### Set problem 1
In the oral argument transcript, shorten the paragraph beginning "Suppose there were, Mr. Klepak" and keep its main facts.
### Set problem 2
According to the oral argument transcript, which court does Henry Klepak say claims to know what the legislature intended?
### Set problem 3
Continue the oral argument transcript from the point where it stops.

### Selected text
Suppose there were, Mr. Klepak, suppose it was for a corporation, instead of individuals and partnership, would that make any difference in the practical consequences of the rule for what you’re contending?

Henry Klepak:

I don’t think it would.

I don’t see it in either — there are no special provisions for a corporate set up, it’s all the same.

The benefits are the same to each — to both whether it’s going to be a good partnership or —

Abe Fortas:

What happened then would be that the corporation would get — would get the benefit of the refund and as distinguished from the corporation in the hands of the trustee, is that what comes to (Voice Overlap) —

Henry Klepak:

Yes, that’s true enough.

Now, bearing this one I realize —

Abe Fortas:

And it sounds — sounds kind of peculiar, but —

Henry Klepak:

Yes, it does but how do you realize when you say, “Well, if you want to seek acquiesce, you might have say, well now, the first thing to do is to take the funds that the bankrupt did recover and give it to a creditor.”

And that would be alright, I mean, if you just want to be generous.

But that’s not the point.

What we have here is, does the statute give that forward.

Abe Fortas:

Now, I’m not saying — I’m interested in that kind of a judgment, I’m just interested in what practical consequences of this rule for which you’re contending would be as applied to a corporation?

Would it — would the trustee end up with the proceeds of the refunds in either event —

Henry Klepak:

I believe (Voice Overlap) –

Abe Fortas:

— whatever the theory might be, sir?

Henry Klepak:

I believe it was a corporation because he takes over, dealt with the brief with me over here but I — I think he takes over the stock of the corporation as well.

Anyhow, I’m not going to talk about that if it didn’t raise — answer that question.

What we — we realize and I do realize that it’s a question as to whether or not you’re going to just do what the Fifth Circuit Court — here, the Fifth Circuit Court says, “Well, I think I know what the legislature intended.”

It was not a question whether you almost guess what they intend, what does the statute really say and that’s what we have, and I think exactly directed by legislation.

Earl Warren:

Mr. Rochelle.

William J. Rochelle, Jr.:

Mr. Chief Justice, Honorable Associate Justices, it may be somewhat unusual to commence an argument with emphasis on what the case is not about.

However, in this particular case, I think it is essential to a proper understanding that we emphasize that this case does not involve the right to net operating loss carried forwards in the trustees like in no contention in that regard.

### Data excerpts
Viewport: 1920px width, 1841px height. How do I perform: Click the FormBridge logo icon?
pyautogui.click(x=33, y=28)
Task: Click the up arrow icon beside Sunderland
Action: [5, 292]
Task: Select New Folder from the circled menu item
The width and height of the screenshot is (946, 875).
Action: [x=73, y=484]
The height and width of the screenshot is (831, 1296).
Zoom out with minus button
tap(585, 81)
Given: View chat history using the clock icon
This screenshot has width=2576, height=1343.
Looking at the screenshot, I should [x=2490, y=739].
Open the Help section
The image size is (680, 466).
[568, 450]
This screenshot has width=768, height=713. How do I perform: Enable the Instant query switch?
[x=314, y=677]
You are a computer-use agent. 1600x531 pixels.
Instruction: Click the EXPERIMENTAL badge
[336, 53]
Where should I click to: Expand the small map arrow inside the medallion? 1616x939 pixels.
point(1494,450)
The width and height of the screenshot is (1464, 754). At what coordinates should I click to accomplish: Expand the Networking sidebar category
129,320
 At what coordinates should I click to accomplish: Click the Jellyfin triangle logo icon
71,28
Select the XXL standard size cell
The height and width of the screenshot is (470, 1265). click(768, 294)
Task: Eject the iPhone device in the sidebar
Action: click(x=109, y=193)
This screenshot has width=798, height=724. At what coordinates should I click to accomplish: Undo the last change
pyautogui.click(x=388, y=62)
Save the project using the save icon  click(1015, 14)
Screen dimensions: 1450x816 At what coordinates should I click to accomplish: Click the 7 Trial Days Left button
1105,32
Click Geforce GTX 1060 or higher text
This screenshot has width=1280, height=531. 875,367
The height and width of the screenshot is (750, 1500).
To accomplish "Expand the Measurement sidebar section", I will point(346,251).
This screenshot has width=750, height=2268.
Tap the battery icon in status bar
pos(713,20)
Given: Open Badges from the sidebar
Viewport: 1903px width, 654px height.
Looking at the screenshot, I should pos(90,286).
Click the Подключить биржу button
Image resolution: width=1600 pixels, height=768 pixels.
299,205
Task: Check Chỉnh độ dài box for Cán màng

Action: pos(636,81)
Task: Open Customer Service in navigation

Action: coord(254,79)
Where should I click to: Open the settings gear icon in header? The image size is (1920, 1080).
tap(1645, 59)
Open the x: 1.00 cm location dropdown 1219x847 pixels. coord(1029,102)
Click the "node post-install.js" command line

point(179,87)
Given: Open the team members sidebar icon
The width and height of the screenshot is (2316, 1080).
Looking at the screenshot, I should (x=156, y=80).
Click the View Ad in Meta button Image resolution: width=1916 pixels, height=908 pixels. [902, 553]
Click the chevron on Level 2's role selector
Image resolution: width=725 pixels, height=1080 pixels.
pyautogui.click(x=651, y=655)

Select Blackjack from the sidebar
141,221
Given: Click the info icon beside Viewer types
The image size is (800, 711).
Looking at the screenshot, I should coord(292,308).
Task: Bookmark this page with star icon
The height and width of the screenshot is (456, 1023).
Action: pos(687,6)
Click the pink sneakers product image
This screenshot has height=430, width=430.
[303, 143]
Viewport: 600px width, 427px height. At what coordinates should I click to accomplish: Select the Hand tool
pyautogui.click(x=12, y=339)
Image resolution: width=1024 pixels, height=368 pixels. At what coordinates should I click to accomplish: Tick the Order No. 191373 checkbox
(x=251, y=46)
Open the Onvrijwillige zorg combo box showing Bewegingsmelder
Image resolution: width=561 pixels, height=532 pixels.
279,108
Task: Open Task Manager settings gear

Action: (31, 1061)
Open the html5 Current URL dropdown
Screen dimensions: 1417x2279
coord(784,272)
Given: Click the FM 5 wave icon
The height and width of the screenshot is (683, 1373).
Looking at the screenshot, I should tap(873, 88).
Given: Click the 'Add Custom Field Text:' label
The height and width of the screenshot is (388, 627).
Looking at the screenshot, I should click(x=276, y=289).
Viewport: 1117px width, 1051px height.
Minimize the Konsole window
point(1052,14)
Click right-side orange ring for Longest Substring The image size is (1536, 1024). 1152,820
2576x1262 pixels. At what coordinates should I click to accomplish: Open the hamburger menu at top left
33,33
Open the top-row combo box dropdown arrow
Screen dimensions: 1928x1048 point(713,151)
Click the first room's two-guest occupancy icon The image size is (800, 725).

### Expected answer 1
Would the practical consequences of the rule Mr. Klepak argues for change if the case involved a corporation instead of individuals and a partnership?

### Expected answer 2
The Fifth Circuit Court.

### Expected answer 3
Also this case does not involve rights to refund in any taxable year after the date of bankruptcy.

And the trustee is making no contentions in that regard.

Neither does this case involved loses incurred after the date of bankruptcy and prior to the end of the taxable year.

Now, if it did involve such loses, I think no particular problem would be presented because as suggested by the Fifth Circuit in the opinion below, it would be a simple matter to prorate the refund, that portion of the refund attributable to the loses incurred prior to the date of bankruptcy, would go to the trustee and that portion of the refund determinable losses incurred after the date of bankruptcy and prior to the end of the taxable year would go to the bankrupts.

But this isn’t the case here.

We’re involved with —

Potter Stewart:

But what — what happened here between the dates of bankruptcy in the end of the taxable year with respect to —

William J. Rochelle, Jr.:

Your Honor, the individual —

Potter Stewart:

— property losses?

William J. Rochelle, Jr.:

— partners apparently continued to work — continued to earn money.

The individual partners had taxable income for the year 1961.

William J. Rochelle, Jr.:

It was their partnership, the Segal Cotton Products Company which had the big loss.

So the refund came about by reason of the excess of the lost over the taxable income of the individual partners.

And of course, the individual partners were entitled to their portion of share of the loss of partnership.

That’s how it came up.

This is a case —

Potter Stewart:

I thought the — I thought both the partners, both the — both the Segals as partners and also each one of them individually went into bankruptcy.

William J. Rochelle, Jr.:

Yes, Your Honor.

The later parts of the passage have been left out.